The researchers believe that by modifying these peptides to enhance their antimicrobial activity, they may be able to develop synthetic peptides that could be used as antibiotics against drug-resistant bacteria.
 
“These peptides really constitute a great template for engineering. The idea now is to use synthetic biology to modify them further and make them more potent,” says Cesar de la Fuente-Nunez, an MIT postdoc and Areces Foundation Fellow, and one of the senior authors of the paper.
 
Other MIT authors of the paper, which appears in the Jan. 20 issue of the journal ACS Synthetic Biology, are Timothy Lu, an associate professor of electrical engineering and computer science and of biological engineering, and Marcelo Der Torossian Torres, a former visiting student.
 
 
 
Antimicrobial peptides, which are found in nearly all living organisms, can kill many microbes, but they are typically not powerful enough to act as antibiotic drugs on their own. Many scientists, including de la Fuente-Nunez and Lu, have been exploring ways to create more potent versions of these peptides, in hopes of finding new weapons to combat the growing problem posed by antibiotic-resistant bacteria.
 
In this study, the researchers wanted to explore whether other proteins found in the human body, outside of the previously known antimicrobial peptides, might also be able to kill bacteria.
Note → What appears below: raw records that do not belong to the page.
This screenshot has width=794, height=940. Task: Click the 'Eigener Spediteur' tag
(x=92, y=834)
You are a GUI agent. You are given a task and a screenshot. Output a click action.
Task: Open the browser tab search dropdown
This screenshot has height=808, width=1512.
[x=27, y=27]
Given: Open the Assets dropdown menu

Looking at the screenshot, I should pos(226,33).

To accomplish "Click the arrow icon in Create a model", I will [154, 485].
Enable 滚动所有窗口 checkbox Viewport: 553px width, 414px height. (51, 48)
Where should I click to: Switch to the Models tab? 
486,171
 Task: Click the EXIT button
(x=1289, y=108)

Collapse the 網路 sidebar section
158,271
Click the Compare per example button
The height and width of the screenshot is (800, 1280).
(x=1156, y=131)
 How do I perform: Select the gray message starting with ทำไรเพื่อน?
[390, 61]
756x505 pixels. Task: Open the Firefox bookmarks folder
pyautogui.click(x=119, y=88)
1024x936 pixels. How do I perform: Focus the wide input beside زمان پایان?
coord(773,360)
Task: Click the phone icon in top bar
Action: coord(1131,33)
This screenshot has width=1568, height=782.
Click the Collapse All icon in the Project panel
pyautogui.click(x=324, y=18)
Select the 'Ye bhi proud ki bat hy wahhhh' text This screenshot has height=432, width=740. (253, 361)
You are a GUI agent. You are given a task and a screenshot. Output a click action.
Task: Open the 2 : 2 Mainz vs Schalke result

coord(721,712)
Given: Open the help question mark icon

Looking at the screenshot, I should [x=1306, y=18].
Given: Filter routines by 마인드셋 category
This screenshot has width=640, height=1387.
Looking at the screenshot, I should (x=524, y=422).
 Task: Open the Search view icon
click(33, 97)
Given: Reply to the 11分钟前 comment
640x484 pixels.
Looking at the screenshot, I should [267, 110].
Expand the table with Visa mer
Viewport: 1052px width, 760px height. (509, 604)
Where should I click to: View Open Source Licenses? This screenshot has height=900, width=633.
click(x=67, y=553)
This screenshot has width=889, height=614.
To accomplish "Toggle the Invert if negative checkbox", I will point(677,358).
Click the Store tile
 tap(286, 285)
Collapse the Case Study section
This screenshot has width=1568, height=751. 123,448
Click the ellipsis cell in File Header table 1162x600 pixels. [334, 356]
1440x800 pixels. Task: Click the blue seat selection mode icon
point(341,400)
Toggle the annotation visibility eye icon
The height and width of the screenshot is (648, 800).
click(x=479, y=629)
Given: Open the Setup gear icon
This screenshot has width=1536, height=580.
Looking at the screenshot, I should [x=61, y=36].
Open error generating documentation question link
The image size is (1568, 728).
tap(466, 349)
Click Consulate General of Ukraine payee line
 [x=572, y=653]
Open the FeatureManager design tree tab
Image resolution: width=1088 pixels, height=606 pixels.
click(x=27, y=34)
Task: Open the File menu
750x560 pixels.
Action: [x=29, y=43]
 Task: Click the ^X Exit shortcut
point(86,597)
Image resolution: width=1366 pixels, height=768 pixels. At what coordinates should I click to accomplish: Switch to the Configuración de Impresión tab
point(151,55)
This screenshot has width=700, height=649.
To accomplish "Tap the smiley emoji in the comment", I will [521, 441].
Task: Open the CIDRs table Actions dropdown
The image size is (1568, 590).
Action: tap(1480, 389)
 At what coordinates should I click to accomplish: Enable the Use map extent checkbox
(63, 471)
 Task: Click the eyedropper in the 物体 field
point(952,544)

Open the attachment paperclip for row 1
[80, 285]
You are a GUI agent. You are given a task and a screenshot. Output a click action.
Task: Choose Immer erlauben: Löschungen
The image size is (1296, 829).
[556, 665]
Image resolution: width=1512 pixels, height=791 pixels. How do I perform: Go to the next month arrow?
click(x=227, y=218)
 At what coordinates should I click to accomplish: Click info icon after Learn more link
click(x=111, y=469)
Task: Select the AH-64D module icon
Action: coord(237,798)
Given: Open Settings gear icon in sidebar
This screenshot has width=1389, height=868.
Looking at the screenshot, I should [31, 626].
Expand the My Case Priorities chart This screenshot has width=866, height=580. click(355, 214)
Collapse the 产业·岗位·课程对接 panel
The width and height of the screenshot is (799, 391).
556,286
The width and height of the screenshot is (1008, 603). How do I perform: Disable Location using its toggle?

To that end, they developed a search algorithm that analyzes databases of human protein sequences in search of similarities to known antimicrobial peptides.
 
“It’s a data-mining approach to very easily find peptides that were previously unexplored,” de la Fuente-Nunez says. “We have patterns that we know are associated with classical antimicrobial peptides, and the search engine goes through the database and finds patterns that look similar to what we know makes up a peptide that kills bacteria.”
 
In a screen of nearly 2,000 human proteins, the algorithm identified about 800 with possible antimicrobial activity. In the recent paper, the research team focused on the peptide pepsinogen, whose role is to break down proteins in food. After pepsinogen is secreted by cells that line the stomach, hydrochloric acid in the stomach mixes with pepsinogen, converting it into pepsin A, which digests proteins, and into several other small fragments.
 
Those fragments, which previously had no known functions, showed up as candidates in the antimicrobial screen.
 
Once the researchers identified those candidates, they tested them against bacteria grown in lab dishes and found that they could kill a variety of microbes, including foodborne pathogens, such as Salmonella and E. coli, as well as others, including Pseudomonas aeruginosa, which often infects the lungs of cystic fibrosis patients. This effect was seen at both acidic pH, similar to that of the stomach, and neutral pH.
 
“The human stomach is attacked by many pathogenic bacteria, so it makes sense that we would have a host defense mechanism to defend ourselves from such attacks,” de la Fuente-Nunez says.
 
The researchers also tested the three pepsinogen fragments against a Pseudomonas aeruginosa skin infection in mice, and found that the peptides significantly reduced the infections. The exact mechanism by which the peptides kill bacteria is unknown, but the researchers’ hypothesis is that their positive charges allow the peptides to bind to the negatively charged bacterial membranes and poke holes in them, a mechanism similar to that of other antimicrobial peptides.
 
The researchers now hope to modify these peptides to make them more effective, so that they could be potentially used as antibiotics. They are also seeking new peptides from organisms other than humans, and they plan to further investigate some of the other human peptides identified by the algorithm.
 
“We have an atlas of all these molecules, and the next step is to demonstrate whether each of them actually has antimicrobial properties and whether each of them could be developed as a new antimicrobial,” de la Fuente-Nunez says.